In a statement, an aide to Senate Majority Leader Chuck Schumer explained the delay in hikes as a protection for “middle-class and working-class families,” who could face dramatic increases in premiums. But under the new approach, 96 percent of households would actually see no change, or an increase of less than $20 per month, according to The New York Times. That leaves 4 percent of households with flood insurance that could see drastic increases of up to 18 percent per year.
The rate hike delay occurred without fanfare, first reported by an anonymous source to The New York Times. At a confirmation hearing for FEMA administrator nominee Deanna Criswell just days later, the NFIP delay was not mentioned once, as disaster researcher Samantha Montano pointed out on Twitter. Montano expressed bewilderment that “just days after Schumer said no to the NFIP changes they didn’t ask Criswell about it.”
At least two other lawmakers besides Schumer have voiced support for the delay: New Jersey Representatives Bill Pascrell Jr. (D-New Jersey) and Frank Pallone Jr. (D-New Jersey), who on March 23 wrote a letter to Department of Homeland Security Secretary Alejandro Mayorkas in support of postponing Risk Rating 2.0. Pascrell and Pallone each accepted $10,000 from the National Association of Realtors in 2020 alone. The trade group has spent millions in lobbying to oppose flood insurance reform, as Politico has reported.
The two representatives previously co-authored a 2019 letter requesting the program be postponed, along with Garret Graves (R-Louisiana), Charlie Crist (D-Florida), David Rouzer (R-North Carolina), Debbie Mucarsel-Powell (D-Florida) and Francis Rooney (R-Florida). All signatories of the 2019 letter except Rooney have similarly accepted campaign donations from the National Association of Realtors PAC and/or the National Association of Home Builders PAC.
Ahead of releasing the new Risk Rating 2.0 system, access to the agency’s risk assessment is not publicly available. Based on modeling by Brooklyn-based research group First Street Foundation data, which may provide the closest working estimate of what flood insurance hikes could entail, there exists great variation within a given constituency. In Pascrell’s district, residents of Little Ferry, where the median household income is $61,000, could see flood insurance premiums shrink by 71 percent; while residents of Tenafly, where the median household income is $169,000, could see premiums increase by 48 percent.
Representatives Pascrell and Pallone have pointed to affordability concerns as their primary reason for advocating to delay new NFIP rates. They’ve specified they want FEMA to lower the premium rate hike limit to 9 percent.

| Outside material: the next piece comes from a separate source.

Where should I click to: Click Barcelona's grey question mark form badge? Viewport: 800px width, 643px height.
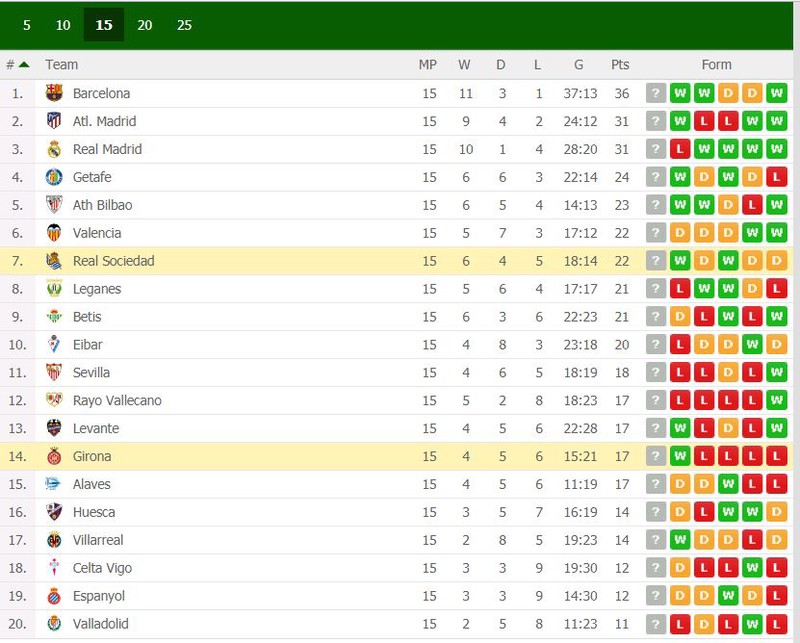[x=656, y=93]
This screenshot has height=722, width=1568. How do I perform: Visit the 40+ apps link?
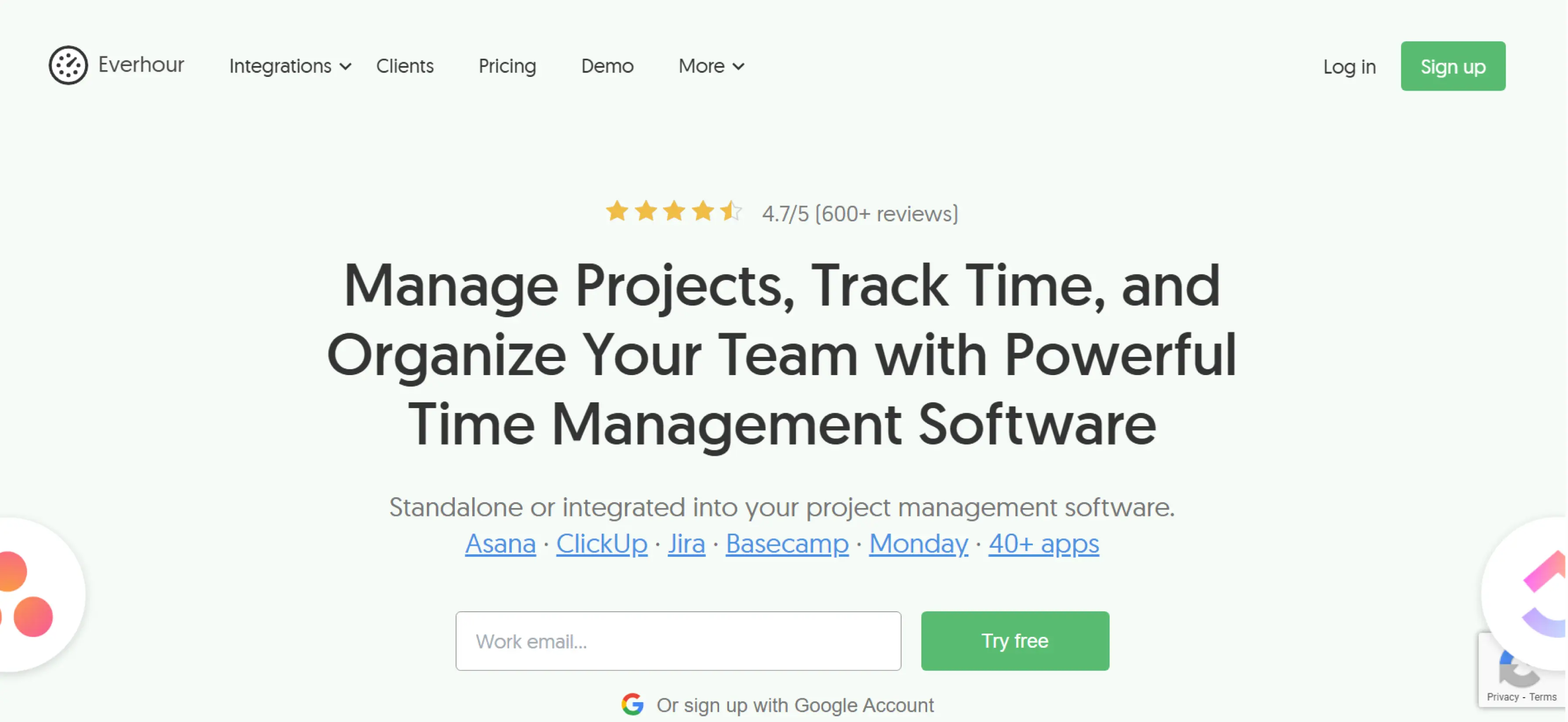pyautogui.click(x=1043, y=544)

But as Joel Scata of the Natural Resources Defense Council has written, simply providing affordable insurance will not alone adequately protect vulnerable areas, which are disproportionately home to communities of color, and can unintentionally trap homeowners who might prefer to live outside of a floodplain if they were availed adequate information to make that decision. “Any reforms aimed at providing affordable flood insurance must also be coupled with assistance that helps people reduce or eliminate their vulnerability to flooding in the future,” Scata wrote.
Earlier in March, after years of advocating for assistance, residents of Horry County, South Carolina, received over $15 million for flood mitigation, including a community relocation program similar to what Scata and others have suggested. The program will help repeat flood victims make their houses more resilient or fully fund voluntary relocation.
Terri Straka told WMBF she’s lived in the community for 26 years and is tired of dealing with the perpetual rise and retreat of floodwaters, typical of what outdated NFIP risk ratings encourage.
“Unless it’s happened to you and you’re a victim, you don’t understand,” Straka said. “I’m happy that something right is happening for the people.”